**Directions for this task:**
Rewrite the material below as a JSON list of strings with one string per line, leaving out blank lines.

**Recorded information:**

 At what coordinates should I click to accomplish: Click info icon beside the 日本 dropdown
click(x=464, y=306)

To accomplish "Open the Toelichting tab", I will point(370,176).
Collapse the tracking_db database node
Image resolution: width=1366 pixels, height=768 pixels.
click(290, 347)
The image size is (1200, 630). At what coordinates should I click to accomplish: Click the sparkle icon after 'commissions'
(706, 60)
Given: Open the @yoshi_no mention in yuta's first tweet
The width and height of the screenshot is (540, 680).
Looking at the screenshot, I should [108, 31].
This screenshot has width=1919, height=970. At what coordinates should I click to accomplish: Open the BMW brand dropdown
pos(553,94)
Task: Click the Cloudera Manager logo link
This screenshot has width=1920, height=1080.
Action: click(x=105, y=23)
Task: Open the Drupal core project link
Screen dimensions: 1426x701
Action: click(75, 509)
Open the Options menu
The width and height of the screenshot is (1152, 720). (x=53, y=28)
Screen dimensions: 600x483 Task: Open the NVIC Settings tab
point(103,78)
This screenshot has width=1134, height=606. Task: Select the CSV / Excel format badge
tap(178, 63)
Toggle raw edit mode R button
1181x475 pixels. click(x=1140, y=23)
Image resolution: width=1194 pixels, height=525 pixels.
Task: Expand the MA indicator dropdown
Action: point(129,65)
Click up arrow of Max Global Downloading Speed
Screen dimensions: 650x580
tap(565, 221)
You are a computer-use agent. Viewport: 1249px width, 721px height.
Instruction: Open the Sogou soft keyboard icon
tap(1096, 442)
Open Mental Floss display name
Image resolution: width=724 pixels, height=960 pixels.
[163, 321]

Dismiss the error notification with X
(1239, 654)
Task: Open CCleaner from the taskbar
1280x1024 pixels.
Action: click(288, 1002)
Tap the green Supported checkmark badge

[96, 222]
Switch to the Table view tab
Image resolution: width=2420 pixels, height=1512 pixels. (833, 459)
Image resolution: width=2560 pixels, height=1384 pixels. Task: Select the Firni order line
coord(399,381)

**Output of the exercise:**
[
  " At what coordinates should I click to accomplish: Click info icon beside the 日本 dropdown",
  "click(x=464, y=306)",
  "To accomplish \"Open the Toelichting tab\", I will point(370,176).",
  "Collapse the tracking_db database node",
  "Image resolution: width=1366 pixels, height=768 pixels.",
  "click(290, 347)",
  "The image size is (1200, 630). At what coordinates should I click to accomplish: Click the sparkle icon after 'commissions'",
  "(706, 60)",
  "Given: Open the @yoshi_no mention in yuta's first tweet",
  "The width and height of the screenshot is (540, 680).",
  "Looking at the screenshot, I should [108, 31].",
  "This screenshot has width=1919, height=970. At what coordinates should I click to accomplish: Open the BMW brand dropdown",
  "pos(553,94)",
  "Task: Click the Cloudera Manager logo link",
  "This screenshot has width=1920, height=1080.",
  "Action: click(x=105, y=23)",
  "Task: Open the Drupal core project link",
  "Screen dimensions: 1426x701",
  "Action: click(75, 509)",
  "Open the Options menu",
  "The width and height of the screenshot is (1152, 720). (x=53, y=28)",
  "Screen dimensions: 600x483 Task: Open the NVIC Settings tab",
  "point(103,78)",
  "This screenshot has width=1134, height=606. Task: Select the CSV / Excel format badge",
  "tap(178, 63)",
  "Toggle raw edit mode R button",
  "1181x475 pixels. click(x=1140, y=23)",
  "Image resolution: width=1194 pixels, height=525 pixels.",
  "Task: Expand the MA indicator dropdown",
  "Action: point(129,65)",
  "Click up arrow of Max Global Downloading Speed",
  "Screen dimensions: 650x580",
  "tap(565, 221)",
  "You are a computer-use agent. Viewport: 1249px width, 721px height.",
  "Instruction: Open the Sogou soft keyboard icon",
  "tap(1096, 442)",
  "Open Mental Floss display name",
  "Image resolution: width=724 pixels, height=960 pixels.",
  "[163, 321]",
  "Dismiss the error notification with X",
  "(1239, 654)",
  "Task: Open CCleaner from the taskbar",
  "1280x1024 pixels.",
  "Action: click(288, 1002)",
  "Tap the green Supported checkmark badge",
  "[96, 222]",
  "Switch to the Table view tab",
  "Image resolution: width=2420 pixels, height=1512 pixels. (833, 459)",
  "Image resolution: width=2560 pixels, height=1384 pixels. Task: Select the Firni order line",
  "coord(399,381)"
]